I am all for it but I do think in the end they are expecting companies to actually pick up and do this more on their own instead of nVidia who tends to work with the companies.
One downside I see is the more access you give companies to your GPU itself, the more issues that are bound to come up. Yes you can get more performance but there is a reason why most everything in Windows runs through the API layer first, it prevents the hardware from crashing and taking Windows with it like it used to back in the Windows 9x days.
Maybe this will work out for the best, maybe it wont. Only time will tell.
Modern OSs isolate the display driver in such a way that it is extremely rare for it to affect system stability, mostly your screens just go black for a moment until the driver is reloaded (and failing that, a general display driver is loaded).
edit: it's why, when installing / updating your display driver you don't necessarily have to boot your system, and when you do have to, you only do it once... it was different back in the day...

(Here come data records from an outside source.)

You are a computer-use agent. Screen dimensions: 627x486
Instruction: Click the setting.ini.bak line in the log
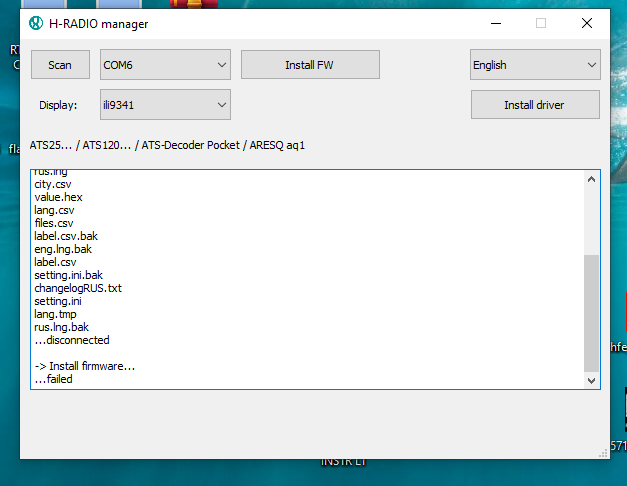[x=68, y=275]
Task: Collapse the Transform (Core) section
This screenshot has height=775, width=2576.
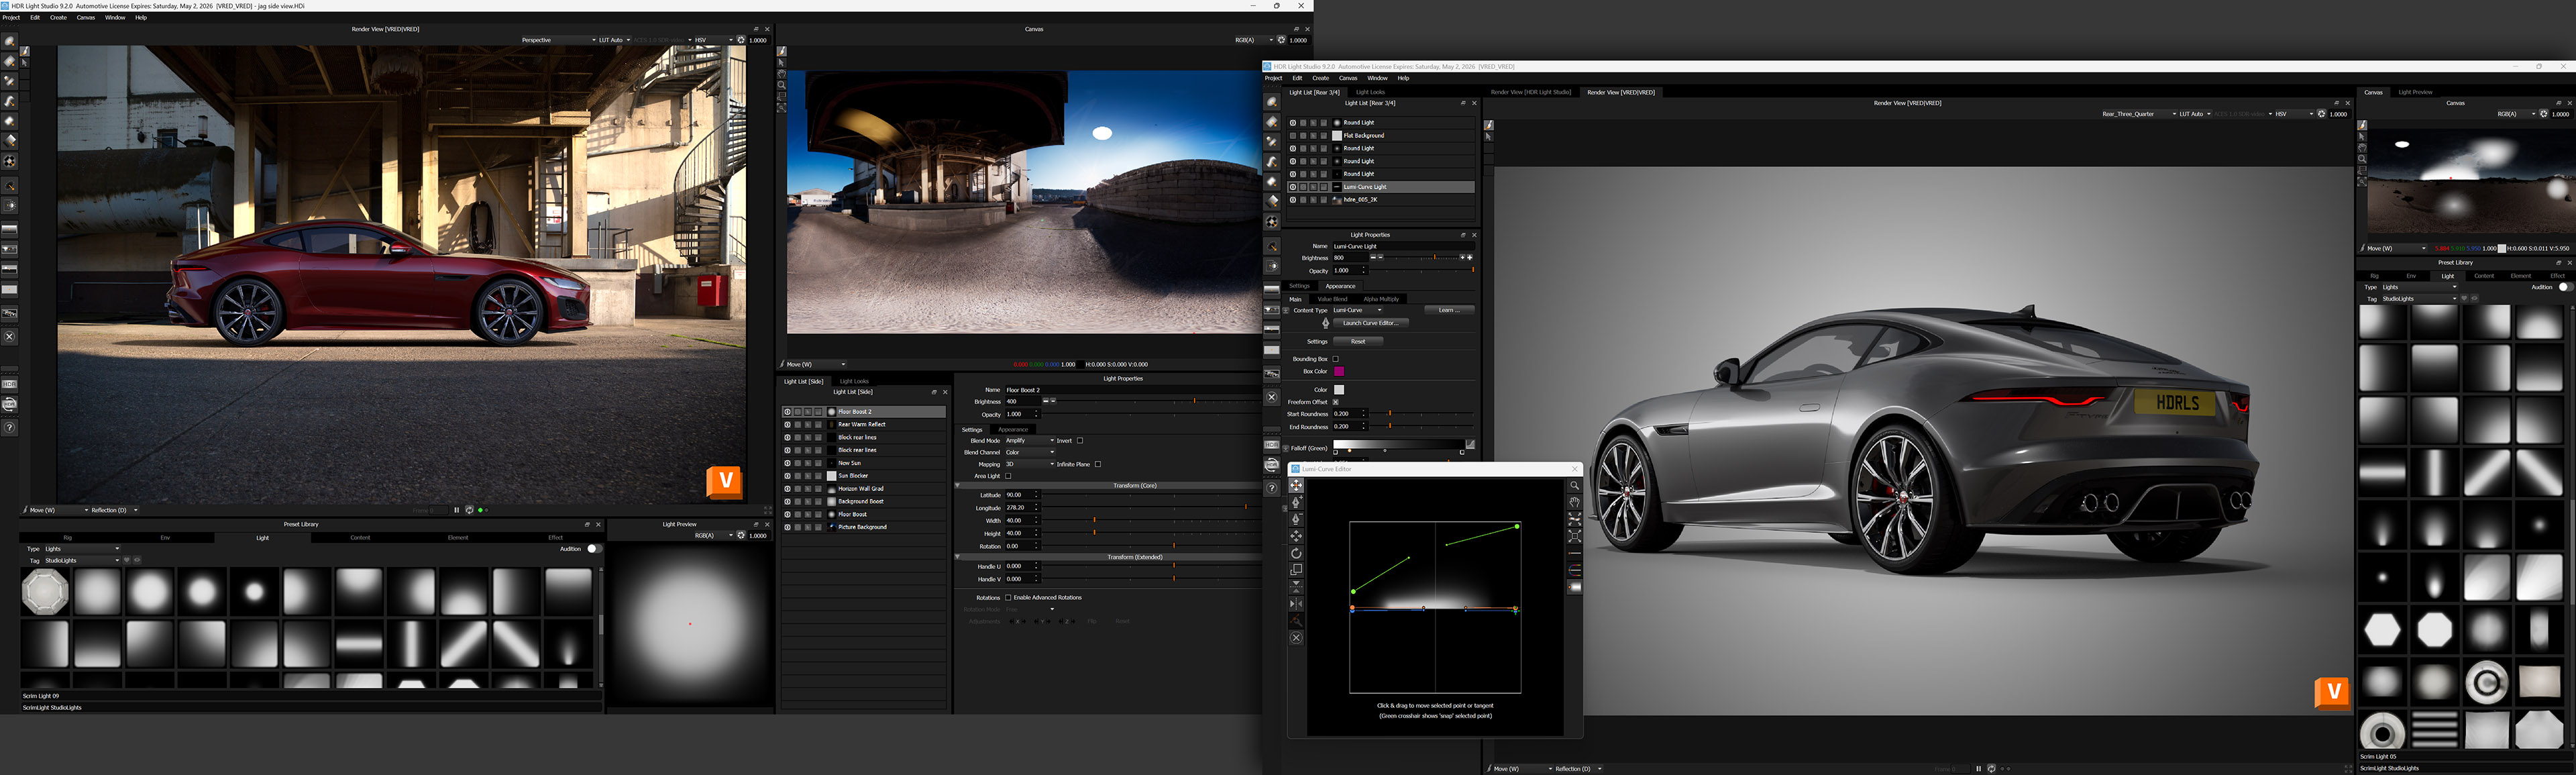Action: point(958,485)
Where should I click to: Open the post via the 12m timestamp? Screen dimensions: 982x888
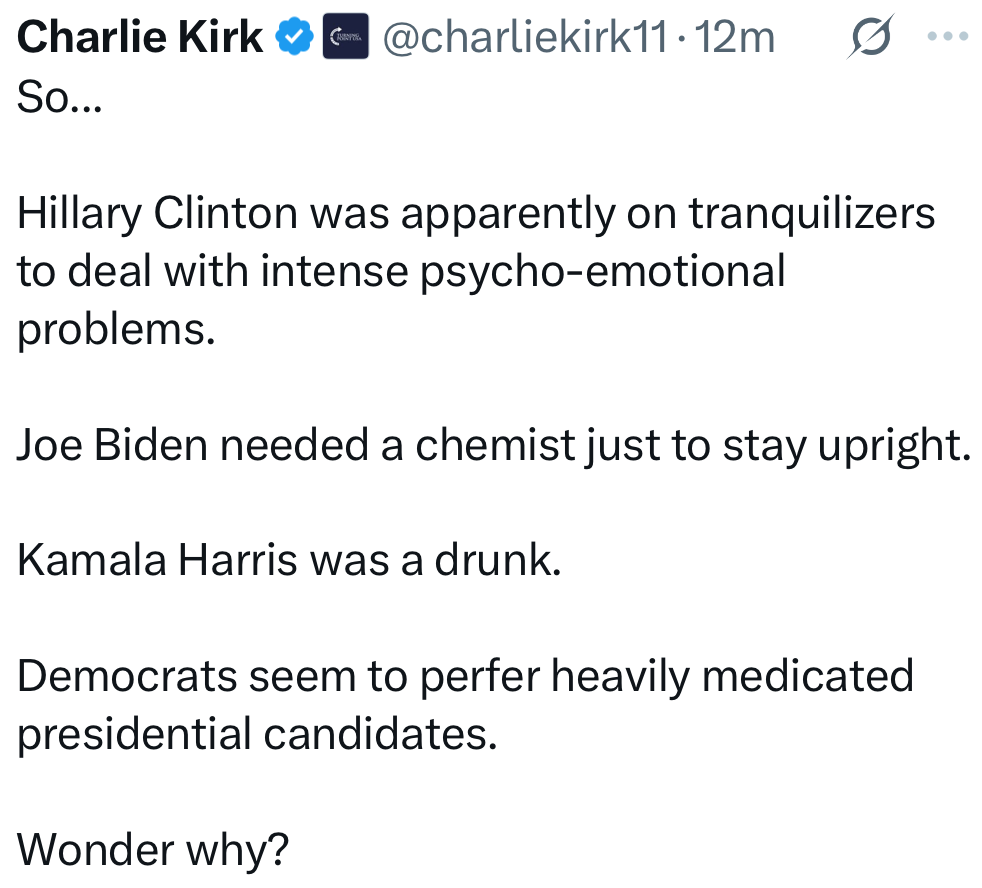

That is the graphical API, be it DirectX, OpenGL (now Vulcan) or Mantle. It is the barrier between the graphical layer and the kernal which keeps your OS going while the driver crashes, unless it is in a state of constant crashing then it will eventually cause the kernal to panic. It is why since XP we have bee able to have devices fail/crash and normally not crash the entire system.
It has its ups and downs, normally you are sacrificing performance for stability. Mantle and DX12/Vulcan allow more access to the hardware but it all still goes through a API, it is not like when they used to write directly to the hardware itself.